By Duncan Garner
The Government is paying $1.6 billion to bail out investors in South Canterbury Finance – now in receivership.
While the move will be welcomed by investors, businessman Allan Hubbard is furious.
He says he could have saved the company if he hadn’t been put in statutory management.
Under measures announced today
- The Government is paying out $1.6 billion, investors should get the money within the month
- The Government is also lending $175 million to SCF
- That loan will give the crown sole interest in the receivership – it will have first call on the assets of the failed company and hopes to be able to claw back $1 billion over the next few years.
When Mr Hubbard was in control of the billion-dollar financial empire, locals said he was too big to fail.
But today he crashed and the receivers came in.
The Government has used taxpayer money to pay out $1.6 billion to 35,000 investors.
They will get their deposits back in full, plus interest, within a month.
“All South Canterbury depositors will have their money repaid,” Finance Minister Bill English said today.
He appeared angry as he pleaded with those in the South to show some gratitude to taxpayers.
“I would hope that the depositors of South Canterbury and those who are supporting the company are grateful for the support of the New Zealand taxpayer because, without that support, Timaru and South Canterbury could have ended up $600 million out of pocket,” he said.
“I would expect to hear a bit more from that community about the support of that business.”
The Government expects to recoup about $1 billion through the slow sale of SCF’s assets over the next three to four years.
But at 3 News reported last night, it will still cost taxpayers around $600 million.
“We agree it could be much better if we had this $5 million or $6 million available for schools or hospitals or better public services but the promise was made the depositors in 2008 to prevent them from pulling the financial system down,” Mr English said.

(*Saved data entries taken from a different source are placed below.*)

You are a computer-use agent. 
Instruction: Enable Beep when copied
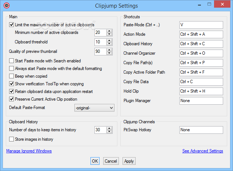coord(12,76)
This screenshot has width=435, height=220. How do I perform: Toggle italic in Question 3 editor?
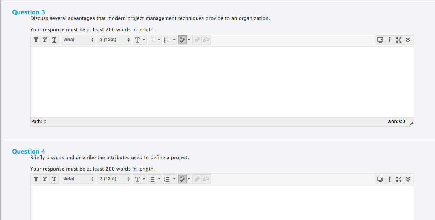[x=45, y=40]
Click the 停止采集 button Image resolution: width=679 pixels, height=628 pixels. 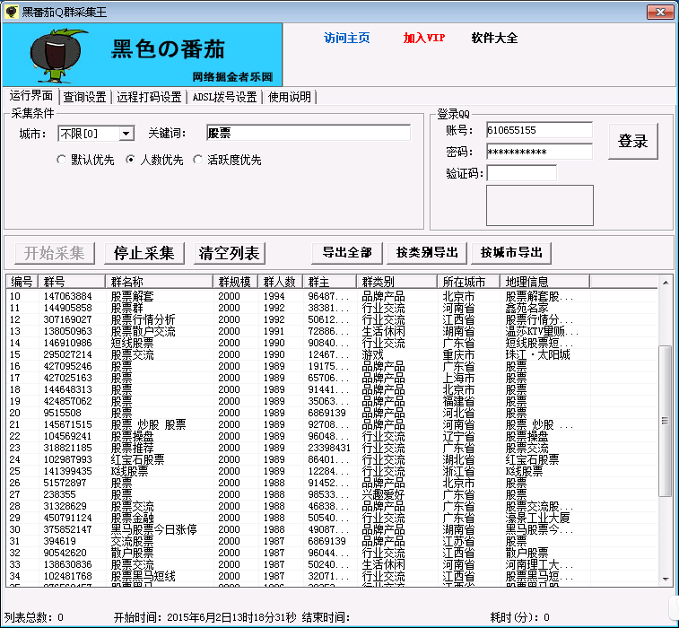[x=144, y=253]
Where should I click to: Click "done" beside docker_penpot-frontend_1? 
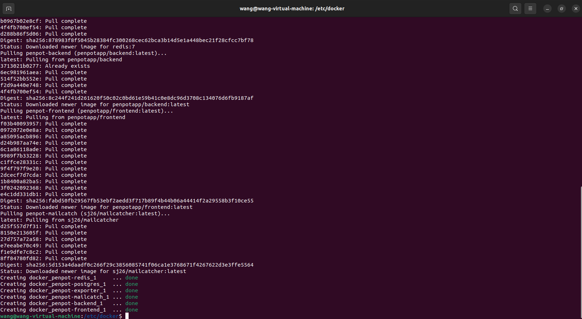131,310
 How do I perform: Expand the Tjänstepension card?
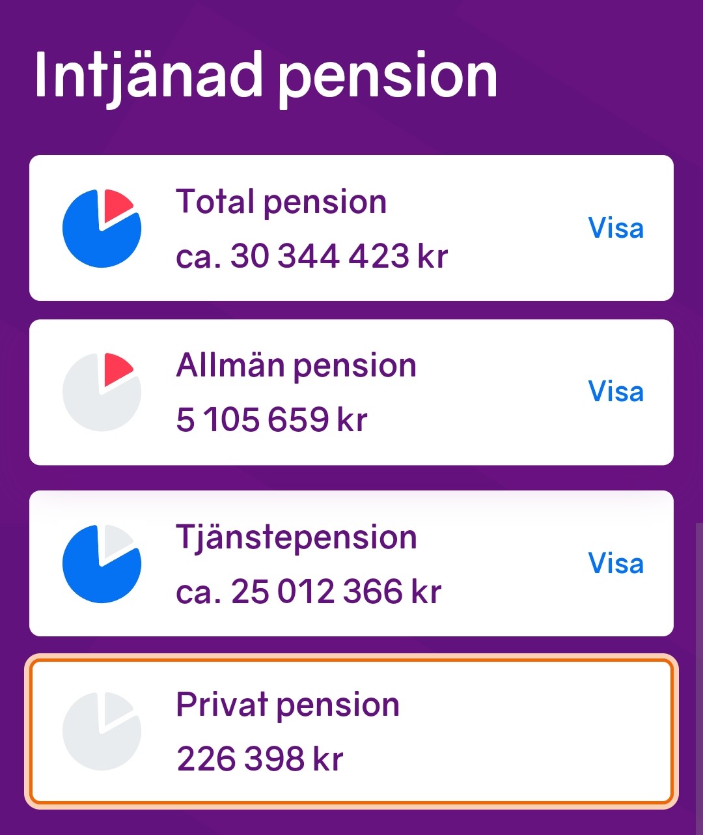(352, 563)
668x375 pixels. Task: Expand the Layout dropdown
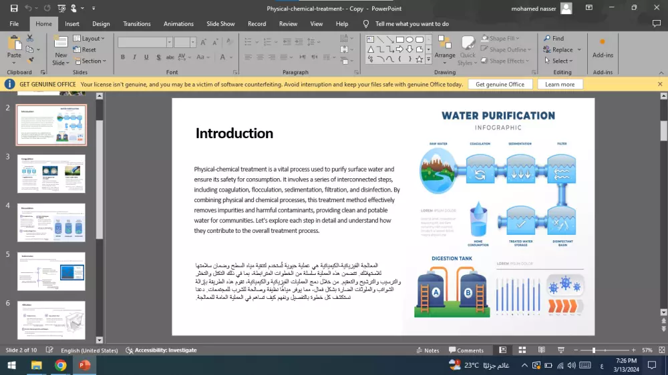click(x=90, y=39)
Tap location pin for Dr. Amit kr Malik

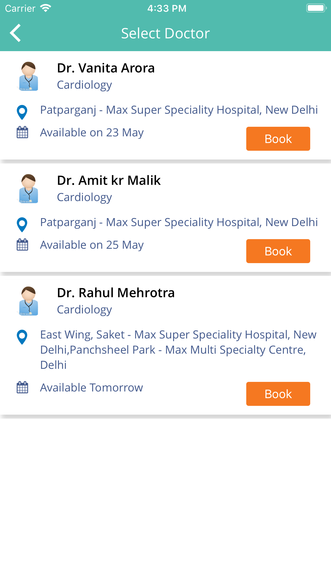tap(22, 224)
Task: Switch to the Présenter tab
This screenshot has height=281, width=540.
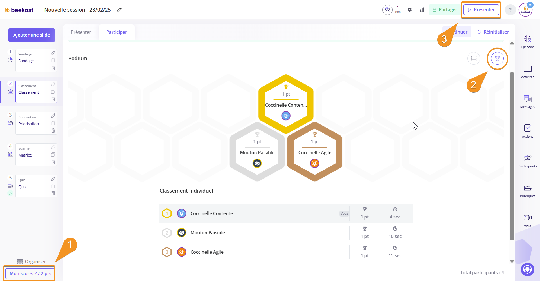Action: tap(81, 32)
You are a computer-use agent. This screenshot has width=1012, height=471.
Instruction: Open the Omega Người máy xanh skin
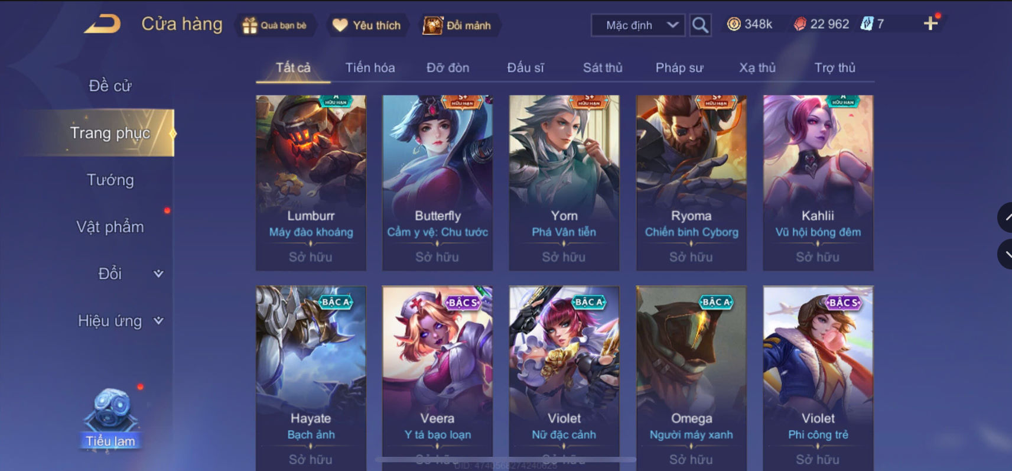[691, 378]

The Government has also loaned another $175 million to SCF so it can repay other debts.
That means the Government effectively controls receivership and is the sole beneficiary of South Canterbury’s assets once they’re sold.
“The receiver is the proud owner of them and I’m a close advisor to him,” says Mr English.
The Government has also bent the rules of the retail deposit scheme, by paying out some foreign investors that wouldn’t have normally been eligible – about $20 million dollars.
Prime Minister John Key says that had to happen so the Government could control the process.
This is the largest bailout of a finance company to date. Ordinary hardworking taxpayers have put their hands in their pockets to make sure South Canterbury’s investors aren’t out of pocket.